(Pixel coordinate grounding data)
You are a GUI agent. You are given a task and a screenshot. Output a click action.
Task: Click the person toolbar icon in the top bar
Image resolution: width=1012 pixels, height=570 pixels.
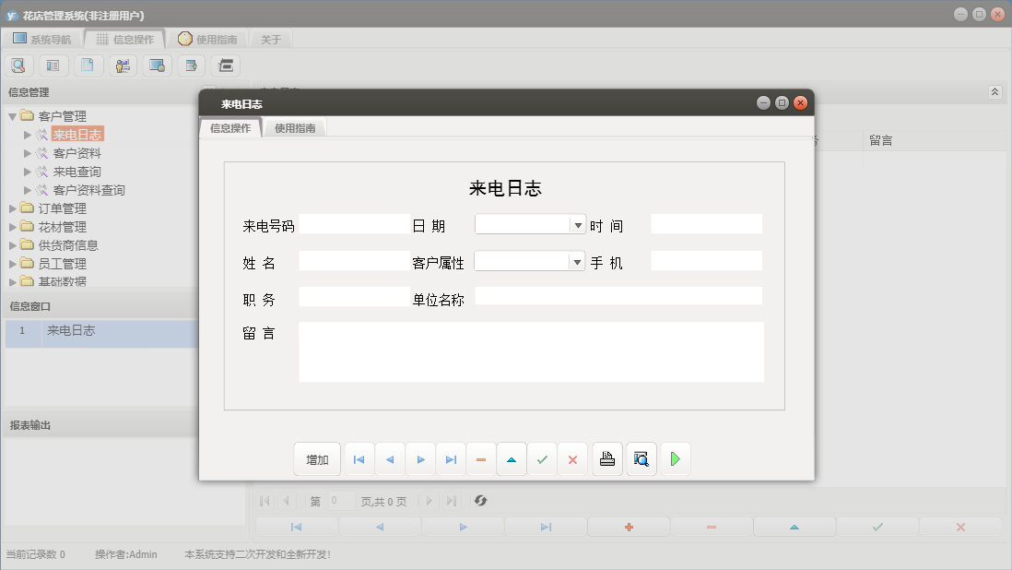[x=123, y=65]
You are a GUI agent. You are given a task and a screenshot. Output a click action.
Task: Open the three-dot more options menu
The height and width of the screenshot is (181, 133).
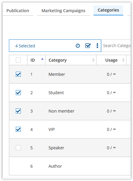97,46
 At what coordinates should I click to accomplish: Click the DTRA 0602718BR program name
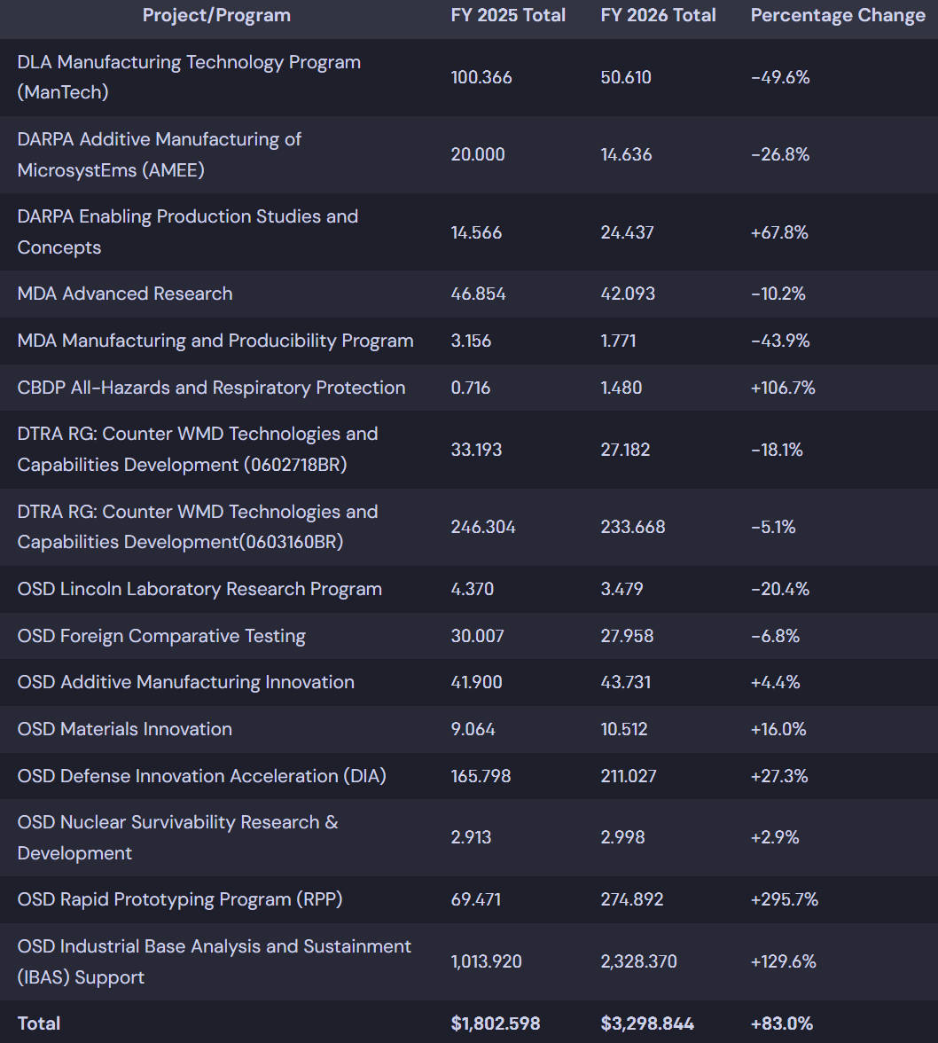point(198,449)
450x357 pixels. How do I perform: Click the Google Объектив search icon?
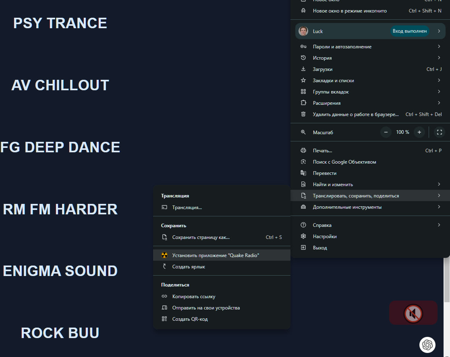[x=303, y=162]
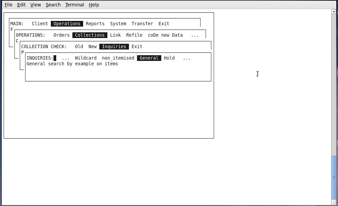
Task: Open the Help menu
Action: tap(94, 5)
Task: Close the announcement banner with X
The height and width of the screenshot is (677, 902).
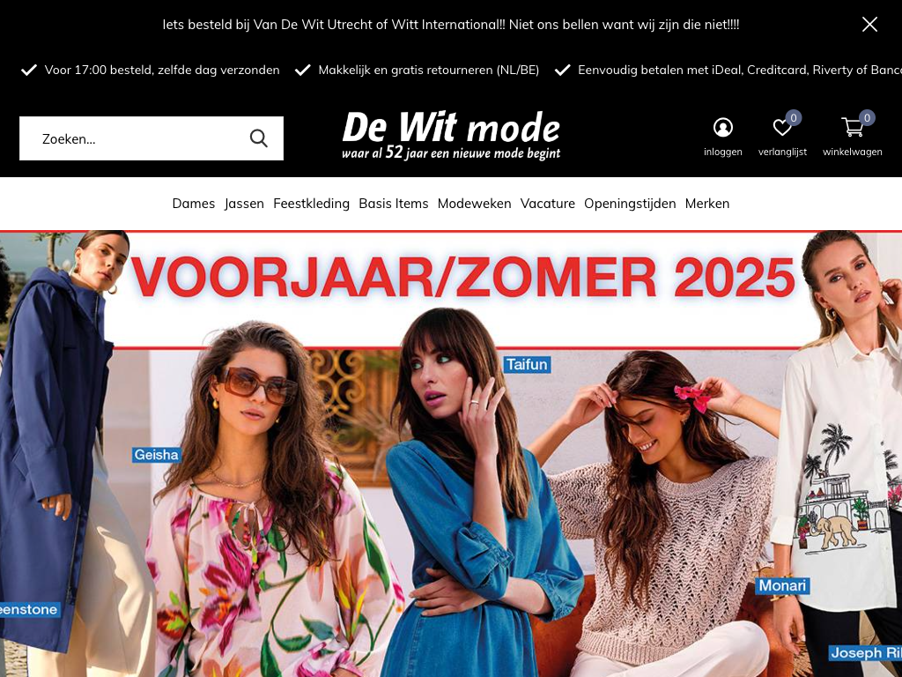Action: pyautogui.click(x=869, y=24)
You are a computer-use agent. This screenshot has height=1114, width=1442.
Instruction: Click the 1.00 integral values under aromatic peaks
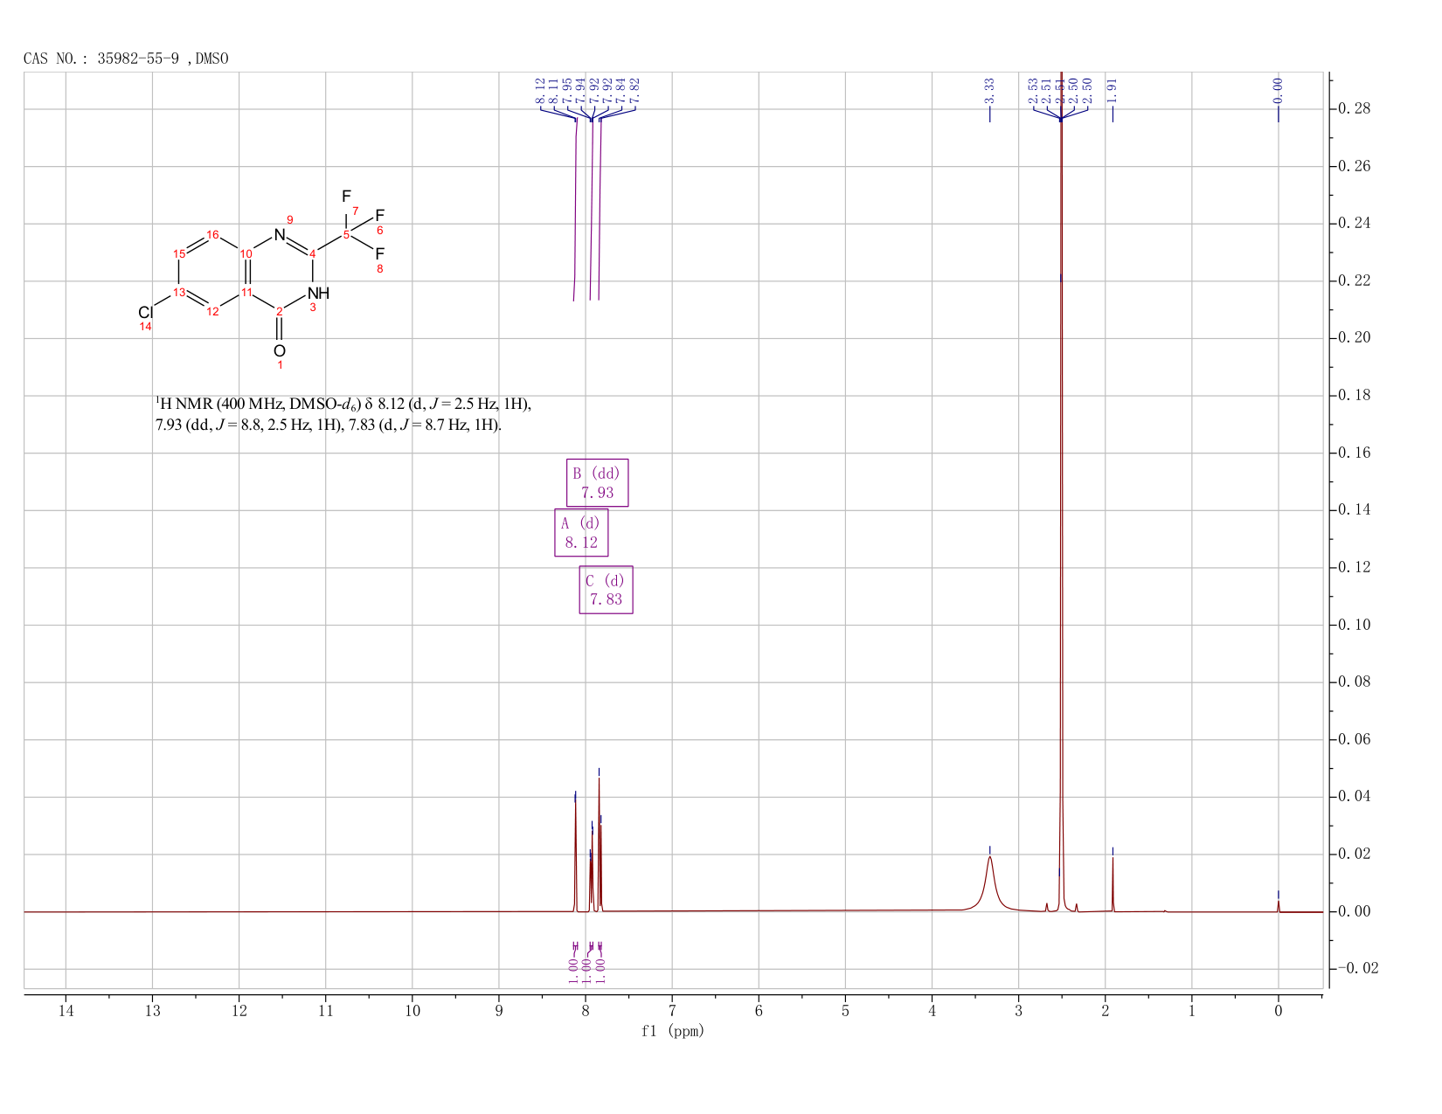click(586, 970)
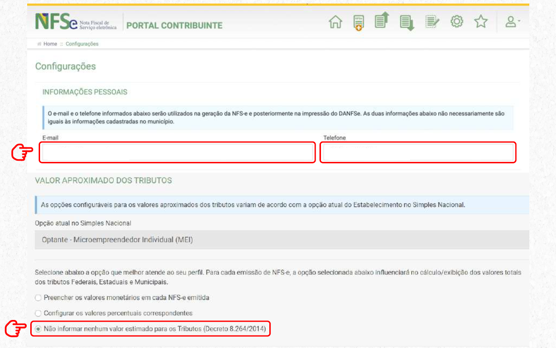This screenshot has height=348, width=556.
Task: Click the Configurações breadcrumb
Action: point(82,44)
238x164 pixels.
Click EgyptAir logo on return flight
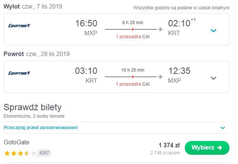click(19, 73)
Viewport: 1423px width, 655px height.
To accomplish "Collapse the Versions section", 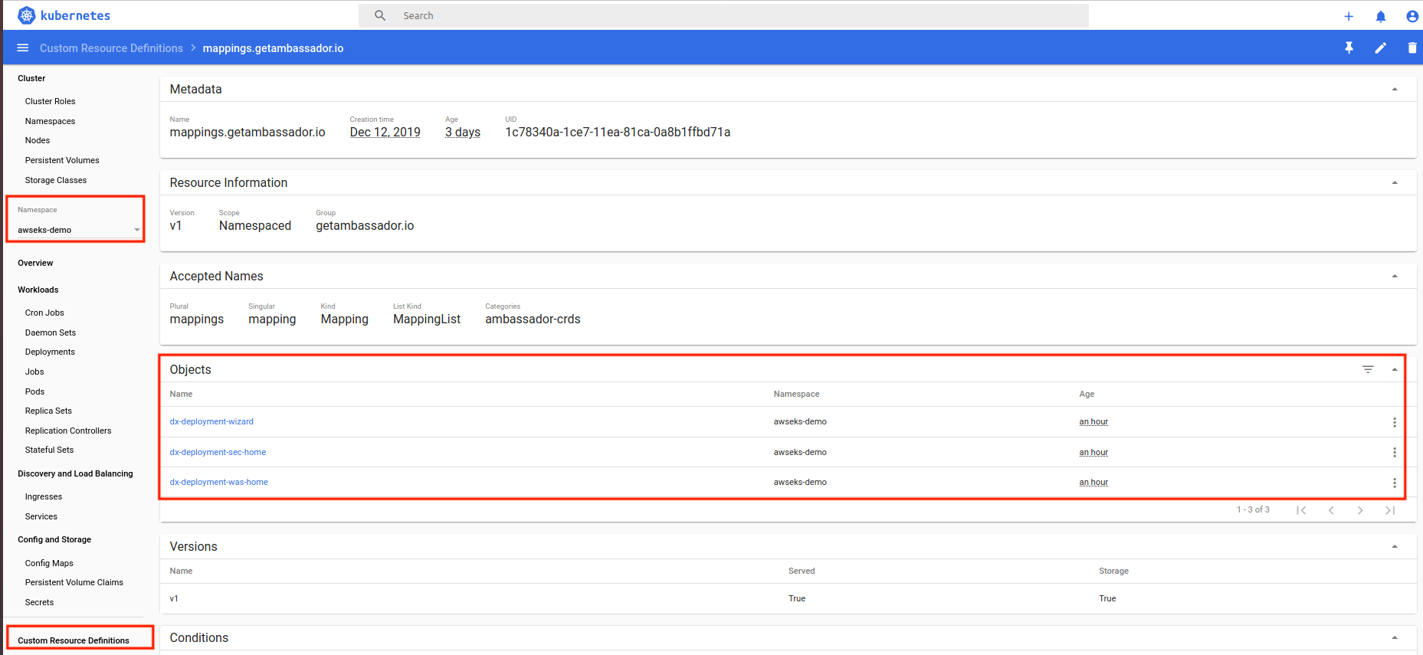I will click(1395, 547).
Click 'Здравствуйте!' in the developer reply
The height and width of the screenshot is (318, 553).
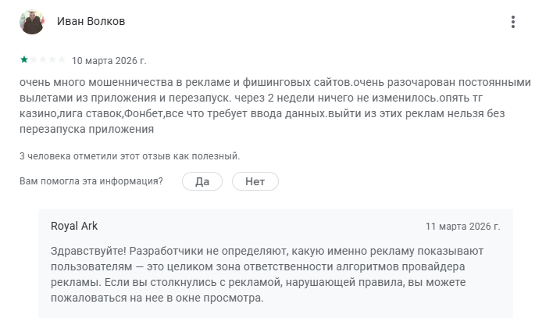[x=88, y=251]
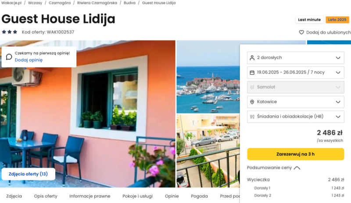Click the speech bubble opinion icon
The image size is (351, 203).
9,57
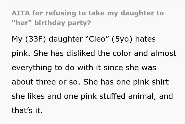Click the word "likes" in the fifth line
Image resolution: width=185 pixels, height=124 pixels.
click(x=36, y=96)
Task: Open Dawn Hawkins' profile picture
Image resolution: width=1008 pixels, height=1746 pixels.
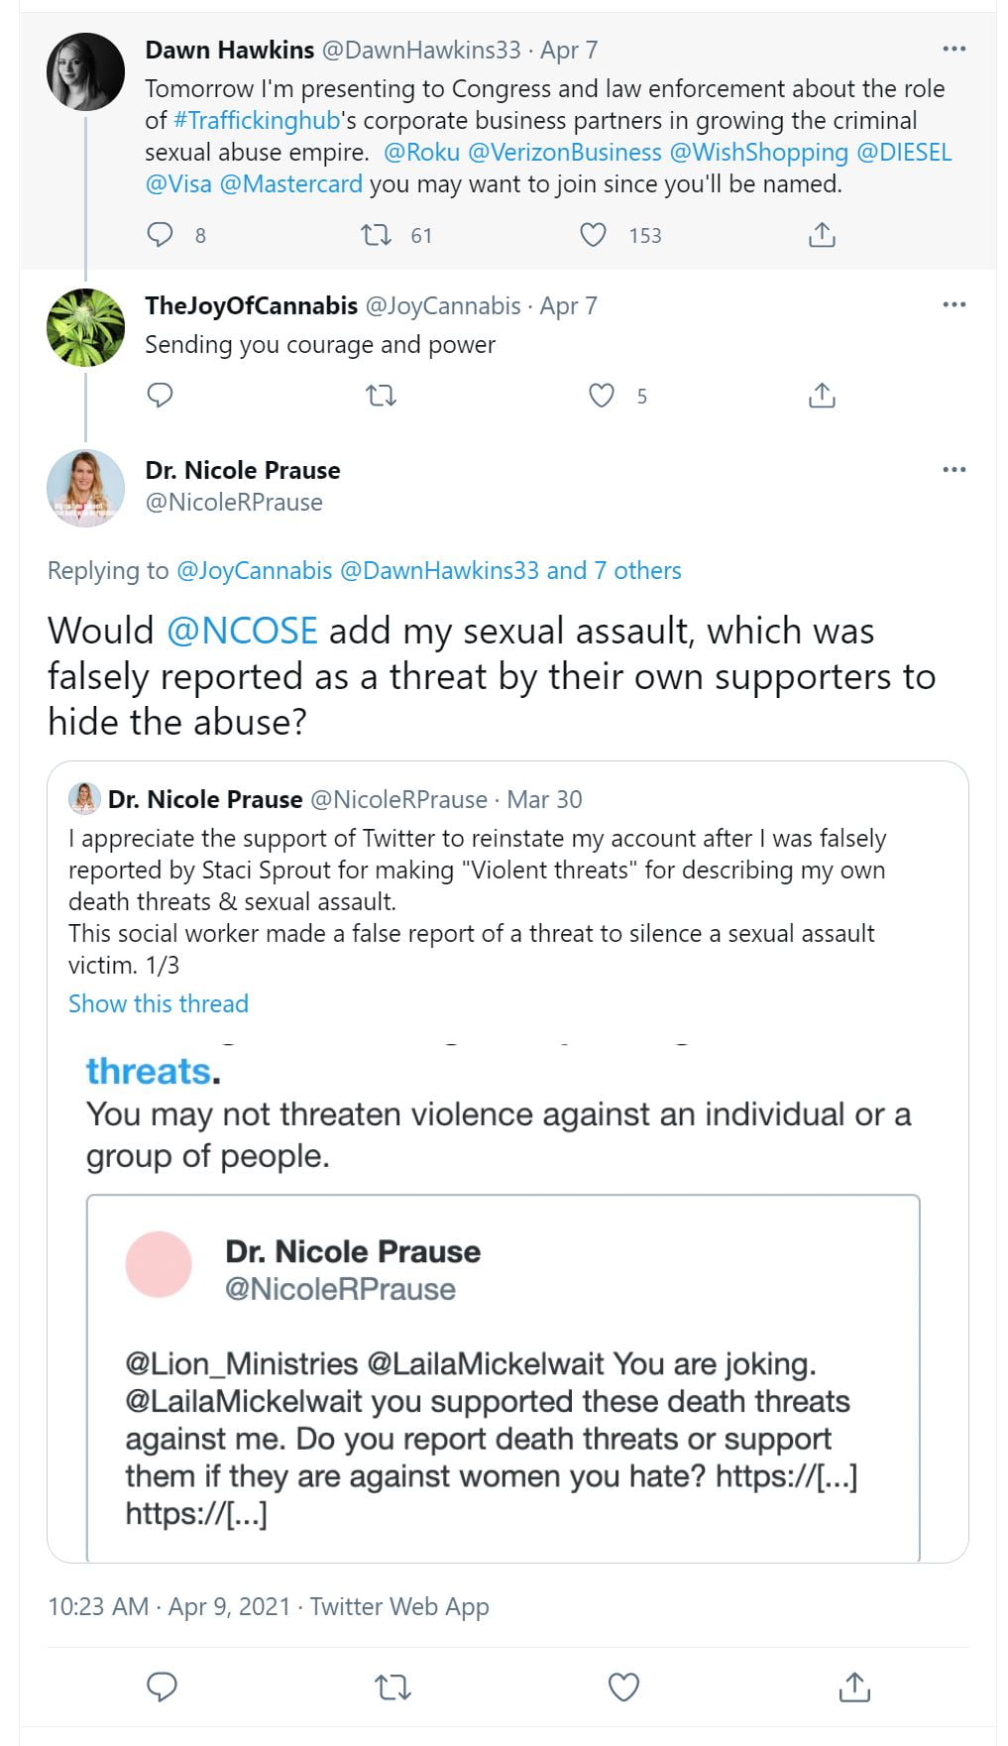Action: pyautogui.click(x=85, y=71)
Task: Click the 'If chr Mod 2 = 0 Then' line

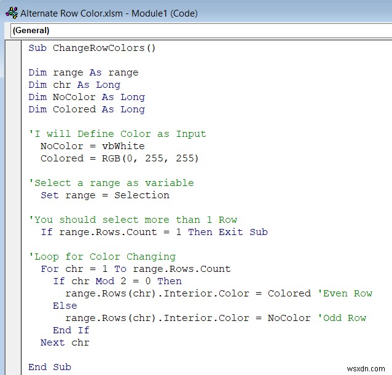Action: 117,281
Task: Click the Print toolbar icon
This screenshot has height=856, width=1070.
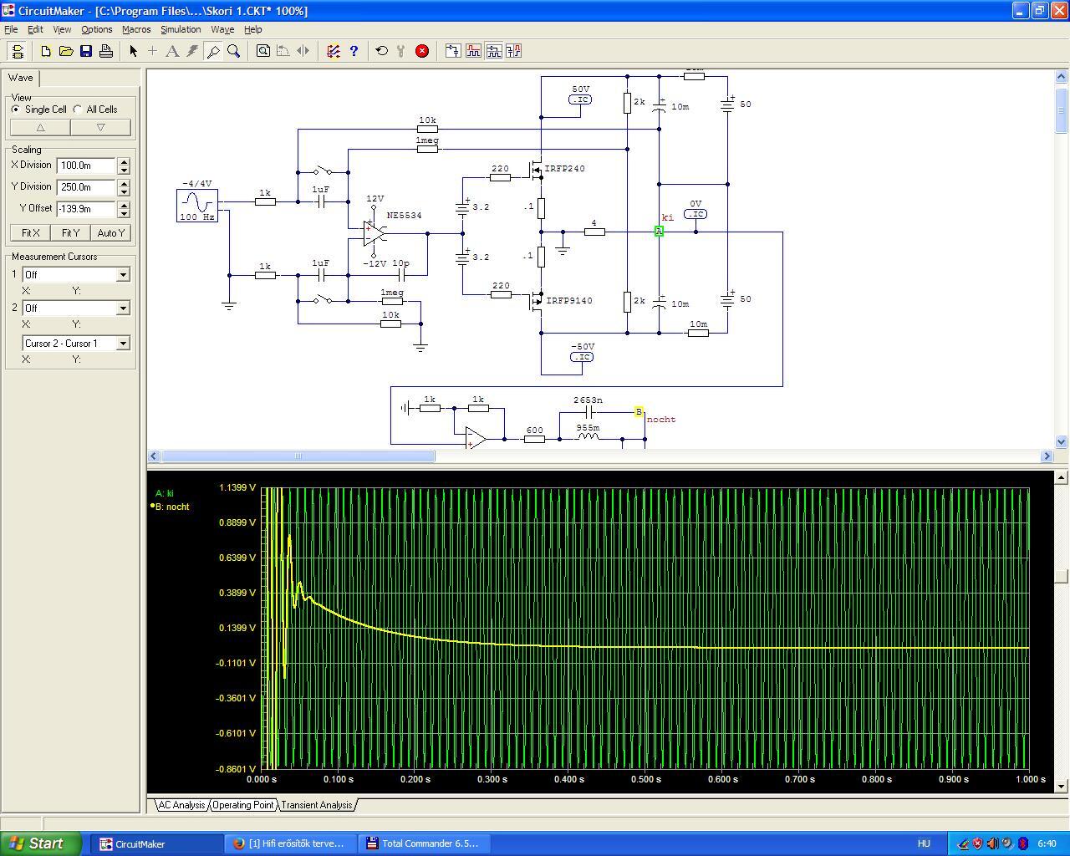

Exercise objective: Copy exactly the lines from the line containing "Task: Click the Print toolbar icon" through the last line of the records above, both included, and leave out any pictures.

Expected answer:
Task: Click the Print toolbar icon
This screenshot has height=856, width=1070.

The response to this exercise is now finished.